Since I always post your beautiful bumps, I thought it was only fair that I posted my own and practice what I preach. I went to visit the very talented Elli Cassidy from Mini Memories Newborn Photography who took some lovely photos of me back in May during a maternity training day.
I've had these photos for a couple of weeks now and I've been too embarrassed to show anybody because I'm so self conscious of how I look. My body has changed so much since being pregnant, I've gained over 2 stone, I feel frumpy, my skin is rough, my hair is dry, my thighs are huge, I've gained an additional chin and my bingo wings basically flap in the wind.. okay maybe a little exaggeration but it's how I feel. So although Elli is one of the top UK photographers and did an amazing job, I didn't look at the photos and initially think 'wow, I look great' like I do when I see my clients images come alive. I was very camera shy and awkward, it's very different being the other side of the camera, that's for sure! But she still did a fantastic job despite me being a difficult client.
After a couple of weeks of keeping them in hiding, and as my pregnancy is coming to an end, I've finally realised that actually, these are so special. I may not look like 'the old me' but it's me how I am now, and I already know I'll be grateful that it was captured as a true representation of how I was at the time. I already feel sad at the thought of my bump no longer being here in just a couple of weeks time and I'm so glad I have these photographs to remind me of how I looked. It's not a glamour shoot, it's a maternity shoot to show off and be proud of the little human I'm growing, so I don't need to be a size 8 tanned and toned model.
When I show these to my daughter in years to come, she'll know I was honoured to carry her, and that I was proud enough to capture the memory. She's not going to care that I had a bit of extra flab, she's going to see her Mummy, no matter my shape or size.

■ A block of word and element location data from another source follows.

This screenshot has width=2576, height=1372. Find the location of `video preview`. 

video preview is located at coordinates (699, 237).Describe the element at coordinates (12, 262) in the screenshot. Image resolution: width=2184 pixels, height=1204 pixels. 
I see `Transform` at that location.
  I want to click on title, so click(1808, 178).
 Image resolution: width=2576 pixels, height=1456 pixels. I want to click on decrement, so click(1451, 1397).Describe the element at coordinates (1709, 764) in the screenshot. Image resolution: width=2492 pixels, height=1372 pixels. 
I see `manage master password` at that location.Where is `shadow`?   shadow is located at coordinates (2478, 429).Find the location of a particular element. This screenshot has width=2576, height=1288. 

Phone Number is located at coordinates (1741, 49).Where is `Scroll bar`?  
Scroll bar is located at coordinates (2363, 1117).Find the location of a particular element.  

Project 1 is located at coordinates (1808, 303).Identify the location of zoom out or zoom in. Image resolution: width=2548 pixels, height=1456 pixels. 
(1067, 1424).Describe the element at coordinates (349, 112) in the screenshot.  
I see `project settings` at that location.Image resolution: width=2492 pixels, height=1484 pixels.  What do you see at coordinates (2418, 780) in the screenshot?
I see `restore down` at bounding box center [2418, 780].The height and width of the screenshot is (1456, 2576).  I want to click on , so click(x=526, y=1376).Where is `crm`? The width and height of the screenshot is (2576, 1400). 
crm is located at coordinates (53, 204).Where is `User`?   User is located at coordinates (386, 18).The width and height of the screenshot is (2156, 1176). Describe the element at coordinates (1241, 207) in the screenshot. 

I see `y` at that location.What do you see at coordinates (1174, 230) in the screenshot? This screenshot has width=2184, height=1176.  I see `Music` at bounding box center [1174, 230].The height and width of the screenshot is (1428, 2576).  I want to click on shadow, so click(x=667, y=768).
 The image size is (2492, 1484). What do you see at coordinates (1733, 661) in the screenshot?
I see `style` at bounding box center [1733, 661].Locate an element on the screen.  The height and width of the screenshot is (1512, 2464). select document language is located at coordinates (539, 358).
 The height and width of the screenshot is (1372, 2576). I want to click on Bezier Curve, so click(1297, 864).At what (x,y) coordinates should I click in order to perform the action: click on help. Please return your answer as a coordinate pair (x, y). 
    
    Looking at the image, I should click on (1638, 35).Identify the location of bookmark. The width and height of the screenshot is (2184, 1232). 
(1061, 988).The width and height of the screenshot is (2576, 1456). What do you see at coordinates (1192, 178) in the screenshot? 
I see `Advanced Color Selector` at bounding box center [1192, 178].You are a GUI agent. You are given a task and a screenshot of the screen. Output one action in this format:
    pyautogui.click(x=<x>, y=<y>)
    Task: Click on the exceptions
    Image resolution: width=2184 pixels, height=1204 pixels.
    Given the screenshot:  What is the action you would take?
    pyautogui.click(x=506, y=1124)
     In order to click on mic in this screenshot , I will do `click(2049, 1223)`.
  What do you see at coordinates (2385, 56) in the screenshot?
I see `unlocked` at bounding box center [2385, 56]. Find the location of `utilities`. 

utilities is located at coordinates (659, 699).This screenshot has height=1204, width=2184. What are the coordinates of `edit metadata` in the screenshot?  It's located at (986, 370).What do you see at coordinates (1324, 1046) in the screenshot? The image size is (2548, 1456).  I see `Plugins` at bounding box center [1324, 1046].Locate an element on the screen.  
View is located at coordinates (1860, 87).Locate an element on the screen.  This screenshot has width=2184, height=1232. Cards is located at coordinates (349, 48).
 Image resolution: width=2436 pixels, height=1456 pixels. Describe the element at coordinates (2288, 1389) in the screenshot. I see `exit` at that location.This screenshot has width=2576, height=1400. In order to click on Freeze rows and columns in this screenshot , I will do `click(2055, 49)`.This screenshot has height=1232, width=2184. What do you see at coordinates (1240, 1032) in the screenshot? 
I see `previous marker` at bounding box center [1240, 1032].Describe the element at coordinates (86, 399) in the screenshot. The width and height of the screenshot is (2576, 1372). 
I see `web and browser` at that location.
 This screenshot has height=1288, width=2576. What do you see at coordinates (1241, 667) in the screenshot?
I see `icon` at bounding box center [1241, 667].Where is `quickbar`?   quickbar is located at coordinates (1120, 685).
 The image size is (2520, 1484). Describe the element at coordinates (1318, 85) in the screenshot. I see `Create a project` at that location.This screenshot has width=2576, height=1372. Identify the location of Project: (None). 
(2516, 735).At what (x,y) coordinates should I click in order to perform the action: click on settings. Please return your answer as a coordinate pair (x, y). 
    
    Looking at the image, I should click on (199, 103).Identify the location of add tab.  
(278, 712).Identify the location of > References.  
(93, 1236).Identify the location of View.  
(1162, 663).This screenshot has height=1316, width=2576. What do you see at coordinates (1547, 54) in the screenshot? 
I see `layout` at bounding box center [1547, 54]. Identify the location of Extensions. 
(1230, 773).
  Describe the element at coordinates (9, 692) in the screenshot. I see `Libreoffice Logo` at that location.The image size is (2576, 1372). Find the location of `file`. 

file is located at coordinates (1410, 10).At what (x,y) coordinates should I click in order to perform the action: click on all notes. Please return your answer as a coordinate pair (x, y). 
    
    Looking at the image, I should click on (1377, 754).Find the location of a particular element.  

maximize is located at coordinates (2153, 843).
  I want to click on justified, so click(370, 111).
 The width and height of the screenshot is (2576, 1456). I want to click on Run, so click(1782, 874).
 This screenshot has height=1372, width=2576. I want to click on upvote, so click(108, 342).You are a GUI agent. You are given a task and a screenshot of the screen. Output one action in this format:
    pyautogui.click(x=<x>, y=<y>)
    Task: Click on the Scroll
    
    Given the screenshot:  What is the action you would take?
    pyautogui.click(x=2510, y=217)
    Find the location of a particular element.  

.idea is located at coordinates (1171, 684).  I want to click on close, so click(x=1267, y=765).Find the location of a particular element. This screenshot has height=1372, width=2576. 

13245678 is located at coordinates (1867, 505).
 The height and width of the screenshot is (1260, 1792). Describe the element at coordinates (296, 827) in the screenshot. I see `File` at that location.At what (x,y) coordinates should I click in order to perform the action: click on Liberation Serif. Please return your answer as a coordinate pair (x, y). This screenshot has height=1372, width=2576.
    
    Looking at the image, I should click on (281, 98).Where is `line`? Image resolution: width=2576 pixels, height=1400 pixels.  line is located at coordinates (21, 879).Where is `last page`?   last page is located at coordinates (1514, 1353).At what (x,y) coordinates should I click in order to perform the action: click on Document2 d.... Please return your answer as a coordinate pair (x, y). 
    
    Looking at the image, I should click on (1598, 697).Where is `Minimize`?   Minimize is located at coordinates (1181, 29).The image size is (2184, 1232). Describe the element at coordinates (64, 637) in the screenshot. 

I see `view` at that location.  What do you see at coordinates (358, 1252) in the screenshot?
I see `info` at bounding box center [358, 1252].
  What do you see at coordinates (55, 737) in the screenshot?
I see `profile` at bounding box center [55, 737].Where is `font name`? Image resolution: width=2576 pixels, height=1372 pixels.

So although I've always thought how important it is to photograph your bump as well as your baby, now I have the personal experience I can't express enough how important it really is. You'll be so so grateful you had them done! Whilst pregnancy feels like it drags forever, it's actually such a short period of time and it'll be over before you know it, and one day your little bump will be a distant memory. You never have to show anyone your images if you don't want to, you're not taking them for all of your friends and family to see, you're taking them as a keepsake memory for you and your child. And yes you may be shy, feel like crap and not at all photogenic just like me, but you'll be so thankful, I promise you!!